Required action: Copy all lines holding the word "agent" from the entries.

Records for the exercise:
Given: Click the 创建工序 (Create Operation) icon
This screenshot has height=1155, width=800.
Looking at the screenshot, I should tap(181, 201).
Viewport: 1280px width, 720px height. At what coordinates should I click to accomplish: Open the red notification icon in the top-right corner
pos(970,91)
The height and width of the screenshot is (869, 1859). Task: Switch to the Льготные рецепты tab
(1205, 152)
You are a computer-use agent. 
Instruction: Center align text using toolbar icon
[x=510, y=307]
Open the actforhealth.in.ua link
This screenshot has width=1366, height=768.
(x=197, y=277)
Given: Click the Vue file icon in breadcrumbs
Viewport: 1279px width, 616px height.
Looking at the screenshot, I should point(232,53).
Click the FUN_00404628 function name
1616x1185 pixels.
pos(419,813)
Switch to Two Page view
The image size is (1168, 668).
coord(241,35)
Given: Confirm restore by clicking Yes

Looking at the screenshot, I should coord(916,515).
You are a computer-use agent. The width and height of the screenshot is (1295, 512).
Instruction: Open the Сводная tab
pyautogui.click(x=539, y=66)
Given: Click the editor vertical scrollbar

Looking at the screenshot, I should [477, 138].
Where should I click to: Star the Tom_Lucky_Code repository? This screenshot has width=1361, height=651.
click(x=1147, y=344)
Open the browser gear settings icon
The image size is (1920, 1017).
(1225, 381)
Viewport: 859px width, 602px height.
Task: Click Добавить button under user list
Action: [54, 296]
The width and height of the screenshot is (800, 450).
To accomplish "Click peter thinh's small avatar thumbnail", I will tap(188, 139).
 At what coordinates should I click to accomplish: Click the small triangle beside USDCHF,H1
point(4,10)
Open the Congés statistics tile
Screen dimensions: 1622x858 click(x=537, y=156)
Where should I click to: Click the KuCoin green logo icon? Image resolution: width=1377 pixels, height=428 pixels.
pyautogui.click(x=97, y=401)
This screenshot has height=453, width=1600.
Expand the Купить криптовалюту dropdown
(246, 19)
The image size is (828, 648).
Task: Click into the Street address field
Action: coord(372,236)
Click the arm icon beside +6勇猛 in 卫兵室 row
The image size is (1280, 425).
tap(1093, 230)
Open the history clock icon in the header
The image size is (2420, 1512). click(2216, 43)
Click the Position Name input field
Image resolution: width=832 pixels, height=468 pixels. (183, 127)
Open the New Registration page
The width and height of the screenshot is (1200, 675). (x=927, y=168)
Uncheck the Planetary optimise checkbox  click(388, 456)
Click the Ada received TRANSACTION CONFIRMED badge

Task solution:
You are a computer-use agent. 
You are a computer-use agent. The width and height of the screenshot is (1295, 512).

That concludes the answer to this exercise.